The problem :: Gather every line of the material that contains the string "column", matching case exactly.

[Begin Given information]

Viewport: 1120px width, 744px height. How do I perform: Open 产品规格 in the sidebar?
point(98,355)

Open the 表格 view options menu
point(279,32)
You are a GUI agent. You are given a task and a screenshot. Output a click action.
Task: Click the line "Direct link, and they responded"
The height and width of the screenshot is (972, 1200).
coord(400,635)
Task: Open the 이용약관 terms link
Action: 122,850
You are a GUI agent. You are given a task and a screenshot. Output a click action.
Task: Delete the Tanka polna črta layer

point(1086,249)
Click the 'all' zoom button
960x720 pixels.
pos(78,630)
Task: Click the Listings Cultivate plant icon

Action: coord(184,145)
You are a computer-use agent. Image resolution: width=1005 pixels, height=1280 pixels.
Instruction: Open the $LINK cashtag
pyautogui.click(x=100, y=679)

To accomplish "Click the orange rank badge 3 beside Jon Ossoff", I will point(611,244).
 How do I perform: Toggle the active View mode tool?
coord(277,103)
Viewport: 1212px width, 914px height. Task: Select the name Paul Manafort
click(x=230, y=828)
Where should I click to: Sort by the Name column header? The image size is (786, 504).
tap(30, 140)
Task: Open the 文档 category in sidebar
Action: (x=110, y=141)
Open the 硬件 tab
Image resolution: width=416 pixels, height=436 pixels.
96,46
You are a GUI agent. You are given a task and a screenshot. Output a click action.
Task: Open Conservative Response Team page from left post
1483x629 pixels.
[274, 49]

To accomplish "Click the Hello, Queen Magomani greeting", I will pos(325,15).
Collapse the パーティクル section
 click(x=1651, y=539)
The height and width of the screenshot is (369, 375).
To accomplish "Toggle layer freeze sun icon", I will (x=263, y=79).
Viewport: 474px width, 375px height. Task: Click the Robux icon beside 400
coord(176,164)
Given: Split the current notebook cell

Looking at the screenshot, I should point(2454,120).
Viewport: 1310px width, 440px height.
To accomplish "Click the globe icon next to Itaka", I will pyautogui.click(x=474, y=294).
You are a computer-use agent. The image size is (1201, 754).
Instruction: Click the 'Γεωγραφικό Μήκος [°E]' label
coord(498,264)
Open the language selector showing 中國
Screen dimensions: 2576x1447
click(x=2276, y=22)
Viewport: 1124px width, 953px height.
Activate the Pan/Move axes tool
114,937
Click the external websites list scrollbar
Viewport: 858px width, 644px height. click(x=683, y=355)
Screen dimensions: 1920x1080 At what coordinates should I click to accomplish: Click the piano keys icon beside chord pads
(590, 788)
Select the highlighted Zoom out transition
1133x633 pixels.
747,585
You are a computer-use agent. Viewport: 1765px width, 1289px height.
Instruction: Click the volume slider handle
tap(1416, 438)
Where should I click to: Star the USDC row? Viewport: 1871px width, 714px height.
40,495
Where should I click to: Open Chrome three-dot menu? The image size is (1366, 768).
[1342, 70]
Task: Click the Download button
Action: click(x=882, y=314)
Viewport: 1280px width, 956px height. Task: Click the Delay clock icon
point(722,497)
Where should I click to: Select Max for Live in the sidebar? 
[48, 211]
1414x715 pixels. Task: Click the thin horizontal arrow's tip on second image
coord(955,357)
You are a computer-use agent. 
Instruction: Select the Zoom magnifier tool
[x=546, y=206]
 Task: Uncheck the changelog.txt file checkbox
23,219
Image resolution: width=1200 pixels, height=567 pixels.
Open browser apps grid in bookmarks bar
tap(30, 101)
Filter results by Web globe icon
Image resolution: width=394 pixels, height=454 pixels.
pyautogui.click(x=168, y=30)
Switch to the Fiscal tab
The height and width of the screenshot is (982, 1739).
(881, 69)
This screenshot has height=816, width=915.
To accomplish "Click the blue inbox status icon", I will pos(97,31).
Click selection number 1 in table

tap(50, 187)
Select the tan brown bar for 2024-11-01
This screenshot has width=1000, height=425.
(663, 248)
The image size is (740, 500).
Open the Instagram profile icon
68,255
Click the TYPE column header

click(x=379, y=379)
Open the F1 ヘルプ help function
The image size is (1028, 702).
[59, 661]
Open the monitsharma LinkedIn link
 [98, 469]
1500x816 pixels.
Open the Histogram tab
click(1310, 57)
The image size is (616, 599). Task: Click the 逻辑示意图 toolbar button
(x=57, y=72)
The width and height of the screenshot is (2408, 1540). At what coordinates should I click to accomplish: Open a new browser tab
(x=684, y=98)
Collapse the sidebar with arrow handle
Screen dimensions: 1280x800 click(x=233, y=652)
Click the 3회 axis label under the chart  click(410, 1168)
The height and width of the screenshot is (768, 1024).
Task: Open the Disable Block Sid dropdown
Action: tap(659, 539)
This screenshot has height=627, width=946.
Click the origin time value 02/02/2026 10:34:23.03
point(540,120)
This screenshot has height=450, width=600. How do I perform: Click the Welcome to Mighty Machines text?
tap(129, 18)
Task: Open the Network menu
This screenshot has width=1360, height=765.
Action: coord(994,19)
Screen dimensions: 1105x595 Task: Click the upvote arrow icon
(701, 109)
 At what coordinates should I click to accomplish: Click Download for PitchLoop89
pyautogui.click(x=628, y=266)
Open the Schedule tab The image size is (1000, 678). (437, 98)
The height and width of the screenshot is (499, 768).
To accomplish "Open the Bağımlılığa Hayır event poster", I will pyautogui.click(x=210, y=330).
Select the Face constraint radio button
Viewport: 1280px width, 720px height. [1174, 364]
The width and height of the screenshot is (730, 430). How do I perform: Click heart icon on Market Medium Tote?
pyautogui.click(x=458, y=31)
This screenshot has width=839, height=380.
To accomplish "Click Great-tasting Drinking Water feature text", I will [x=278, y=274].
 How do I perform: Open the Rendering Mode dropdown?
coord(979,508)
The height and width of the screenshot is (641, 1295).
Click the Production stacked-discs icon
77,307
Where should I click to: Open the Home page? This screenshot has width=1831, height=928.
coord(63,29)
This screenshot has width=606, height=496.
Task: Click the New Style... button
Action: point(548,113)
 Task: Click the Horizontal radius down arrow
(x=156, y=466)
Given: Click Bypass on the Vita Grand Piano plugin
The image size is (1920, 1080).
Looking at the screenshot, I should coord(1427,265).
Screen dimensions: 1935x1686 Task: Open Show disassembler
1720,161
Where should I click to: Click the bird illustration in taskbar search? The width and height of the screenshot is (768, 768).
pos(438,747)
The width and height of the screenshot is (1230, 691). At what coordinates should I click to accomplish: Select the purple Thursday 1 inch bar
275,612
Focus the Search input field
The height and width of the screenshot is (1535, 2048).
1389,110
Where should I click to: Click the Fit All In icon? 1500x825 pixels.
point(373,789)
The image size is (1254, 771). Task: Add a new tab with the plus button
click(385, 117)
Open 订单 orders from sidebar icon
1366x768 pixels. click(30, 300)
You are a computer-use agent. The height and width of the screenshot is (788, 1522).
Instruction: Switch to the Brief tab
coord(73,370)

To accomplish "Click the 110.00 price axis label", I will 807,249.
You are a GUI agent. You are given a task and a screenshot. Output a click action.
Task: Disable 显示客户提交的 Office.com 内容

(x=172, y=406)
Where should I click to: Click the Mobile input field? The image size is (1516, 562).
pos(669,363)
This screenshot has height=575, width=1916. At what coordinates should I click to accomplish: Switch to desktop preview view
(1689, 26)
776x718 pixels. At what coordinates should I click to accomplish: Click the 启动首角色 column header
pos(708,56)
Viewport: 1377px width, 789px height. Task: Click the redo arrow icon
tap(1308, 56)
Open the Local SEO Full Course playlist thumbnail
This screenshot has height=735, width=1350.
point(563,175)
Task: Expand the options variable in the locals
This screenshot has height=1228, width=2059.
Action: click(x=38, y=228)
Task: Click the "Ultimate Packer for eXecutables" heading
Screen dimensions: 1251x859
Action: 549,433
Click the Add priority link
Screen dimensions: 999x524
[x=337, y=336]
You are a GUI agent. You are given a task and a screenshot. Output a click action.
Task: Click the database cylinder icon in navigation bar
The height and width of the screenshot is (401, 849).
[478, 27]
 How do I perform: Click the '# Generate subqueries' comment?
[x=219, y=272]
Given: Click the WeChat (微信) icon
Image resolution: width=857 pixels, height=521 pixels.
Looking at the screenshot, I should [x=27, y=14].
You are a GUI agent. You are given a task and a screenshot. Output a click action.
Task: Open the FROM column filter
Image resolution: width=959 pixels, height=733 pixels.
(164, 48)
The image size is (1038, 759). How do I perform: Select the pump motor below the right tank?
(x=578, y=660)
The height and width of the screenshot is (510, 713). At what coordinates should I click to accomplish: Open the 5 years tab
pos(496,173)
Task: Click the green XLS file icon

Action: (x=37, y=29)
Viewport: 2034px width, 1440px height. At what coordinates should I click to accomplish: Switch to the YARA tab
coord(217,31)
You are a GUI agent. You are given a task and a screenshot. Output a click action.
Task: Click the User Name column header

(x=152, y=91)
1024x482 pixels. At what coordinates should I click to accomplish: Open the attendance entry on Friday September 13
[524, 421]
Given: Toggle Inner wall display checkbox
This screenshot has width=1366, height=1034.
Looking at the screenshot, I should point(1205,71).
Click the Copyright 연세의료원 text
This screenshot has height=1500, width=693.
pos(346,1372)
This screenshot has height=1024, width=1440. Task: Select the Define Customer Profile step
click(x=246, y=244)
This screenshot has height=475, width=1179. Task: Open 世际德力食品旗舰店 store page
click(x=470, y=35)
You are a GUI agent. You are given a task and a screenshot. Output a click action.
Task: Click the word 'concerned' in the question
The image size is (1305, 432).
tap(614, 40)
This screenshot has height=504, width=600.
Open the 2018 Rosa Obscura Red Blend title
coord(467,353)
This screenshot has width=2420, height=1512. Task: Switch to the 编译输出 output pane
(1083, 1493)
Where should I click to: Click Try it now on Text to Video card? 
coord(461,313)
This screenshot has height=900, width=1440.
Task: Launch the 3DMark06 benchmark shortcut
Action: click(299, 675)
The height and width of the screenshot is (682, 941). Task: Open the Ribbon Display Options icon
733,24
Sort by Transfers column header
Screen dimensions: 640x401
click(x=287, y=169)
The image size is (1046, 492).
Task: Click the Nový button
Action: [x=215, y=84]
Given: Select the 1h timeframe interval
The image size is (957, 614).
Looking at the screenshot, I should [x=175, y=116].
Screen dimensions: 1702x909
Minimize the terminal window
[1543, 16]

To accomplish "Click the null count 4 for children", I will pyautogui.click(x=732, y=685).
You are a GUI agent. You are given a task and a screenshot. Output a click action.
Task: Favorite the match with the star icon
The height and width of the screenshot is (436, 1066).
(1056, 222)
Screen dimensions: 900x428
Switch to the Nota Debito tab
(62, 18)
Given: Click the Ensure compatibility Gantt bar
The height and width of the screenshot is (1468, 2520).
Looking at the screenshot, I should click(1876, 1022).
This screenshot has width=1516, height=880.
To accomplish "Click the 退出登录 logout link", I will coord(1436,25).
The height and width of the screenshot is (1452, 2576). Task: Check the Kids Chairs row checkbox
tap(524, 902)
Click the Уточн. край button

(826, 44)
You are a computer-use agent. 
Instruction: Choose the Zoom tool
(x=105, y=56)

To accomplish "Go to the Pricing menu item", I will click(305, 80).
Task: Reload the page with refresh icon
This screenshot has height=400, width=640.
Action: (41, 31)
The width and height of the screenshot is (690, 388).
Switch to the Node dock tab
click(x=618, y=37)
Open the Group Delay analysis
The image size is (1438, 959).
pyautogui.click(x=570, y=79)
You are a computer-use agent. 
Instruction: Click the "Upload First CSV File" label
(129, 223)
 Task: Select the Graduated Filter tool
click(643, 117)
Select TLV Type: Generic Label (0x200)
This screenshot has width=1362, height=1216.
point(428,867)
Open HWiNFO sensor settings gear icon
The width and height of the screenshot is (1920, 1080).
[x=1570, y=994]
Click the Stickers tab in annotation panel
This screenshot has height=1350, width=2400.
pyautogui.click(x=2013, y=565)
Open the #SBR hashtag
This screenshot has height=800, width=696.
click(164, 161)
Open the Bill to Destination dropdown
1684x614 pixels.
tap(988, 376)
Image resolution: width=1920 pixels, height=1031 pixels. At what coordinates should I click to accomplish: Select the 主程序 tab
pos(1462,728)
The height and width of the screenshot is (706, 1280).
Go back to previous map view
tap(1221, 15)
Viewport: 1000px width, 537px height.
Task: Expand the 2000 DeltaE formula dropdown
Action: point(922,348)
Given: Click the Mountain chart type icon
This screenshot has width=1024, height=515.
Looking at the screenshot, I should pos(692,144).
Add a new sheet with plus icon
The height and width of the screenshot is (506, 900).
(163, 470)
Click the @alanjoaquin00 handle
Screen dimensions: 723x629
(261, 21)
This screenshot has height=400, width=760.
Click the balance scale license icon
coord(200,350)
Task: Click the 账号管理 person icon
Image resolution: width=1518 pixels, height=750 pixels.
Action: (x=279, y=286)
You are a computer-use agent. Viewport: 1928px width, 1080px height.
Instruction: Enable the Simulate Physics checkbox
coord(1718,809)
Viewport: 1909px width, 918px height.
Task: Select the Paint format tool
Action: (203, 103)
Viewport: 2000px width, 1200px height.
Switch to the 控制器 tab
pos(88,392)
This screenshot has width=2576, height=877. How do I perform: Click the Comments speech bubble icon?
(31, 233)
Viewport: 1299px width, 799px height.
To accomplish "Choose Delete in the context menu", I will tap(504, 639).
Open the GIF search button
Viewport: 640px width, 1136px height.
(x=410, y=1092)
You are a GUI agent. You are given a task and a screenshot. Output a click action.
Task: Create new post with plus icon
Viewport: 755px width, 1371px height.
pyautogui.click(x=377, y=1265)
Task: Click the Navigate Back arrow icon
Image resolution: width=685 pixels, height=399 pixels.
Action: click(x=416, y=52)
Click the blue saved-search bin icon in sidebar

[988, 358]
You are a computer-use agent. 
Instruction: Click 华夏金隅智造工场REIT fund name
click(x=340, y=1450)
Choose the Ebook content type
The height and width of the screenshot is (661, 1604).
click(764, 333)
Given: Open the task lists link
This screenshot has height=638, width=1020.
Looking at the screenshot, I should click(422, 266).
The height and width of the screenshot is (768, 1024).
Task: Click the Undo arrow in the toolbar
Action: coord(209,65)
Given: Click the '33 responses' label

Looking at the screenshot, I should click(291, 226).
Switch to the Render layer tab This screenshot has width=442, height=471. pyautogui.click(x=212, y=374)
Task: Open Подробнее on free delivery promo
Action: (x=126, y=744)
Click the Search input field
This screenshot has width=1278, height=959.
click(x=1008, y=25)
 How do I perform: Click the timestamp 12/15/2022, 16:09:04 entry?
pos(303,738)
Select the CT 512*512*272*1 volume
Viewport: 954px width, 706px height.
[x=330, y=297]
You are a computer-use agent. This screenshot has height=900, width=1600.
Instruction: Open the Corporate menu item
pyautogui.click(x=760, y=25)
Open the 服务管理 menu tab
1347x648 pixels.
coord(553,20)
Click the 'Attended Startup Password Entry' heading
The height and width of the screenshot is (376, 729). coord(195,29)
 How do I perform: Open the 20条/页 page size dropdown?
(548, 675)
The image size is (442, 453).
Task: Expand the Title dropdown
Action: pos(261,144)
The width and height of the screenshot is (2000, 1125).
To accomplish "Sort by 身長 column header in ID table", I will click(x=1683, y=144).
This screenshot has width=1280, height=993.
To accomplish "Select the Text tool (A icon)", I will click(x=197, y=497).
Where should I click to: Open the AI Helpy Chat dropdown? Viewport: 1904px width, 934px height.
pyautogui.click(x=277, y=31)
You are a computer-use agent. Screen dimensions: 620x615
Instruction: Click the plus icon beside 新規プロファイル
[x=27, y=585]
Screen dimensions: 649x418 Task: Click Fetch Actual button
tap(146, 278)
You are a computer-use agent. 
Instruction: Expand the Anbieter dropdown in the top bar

[End Given information]

Solved problem ::
Where should I click to: Sort by the Name column header? The image size is (786, 504).
Click the TYPE column header
776x718 pixels. At what coordinates should I click to accomplish: Click the 启动首角色 column header
Task: Open the FROM column filter
Task: Click the User Name column header
Sort by Transfers column header
To accomplish "Sort by 身長 column header in ID table", I will click(x=1683, y=144).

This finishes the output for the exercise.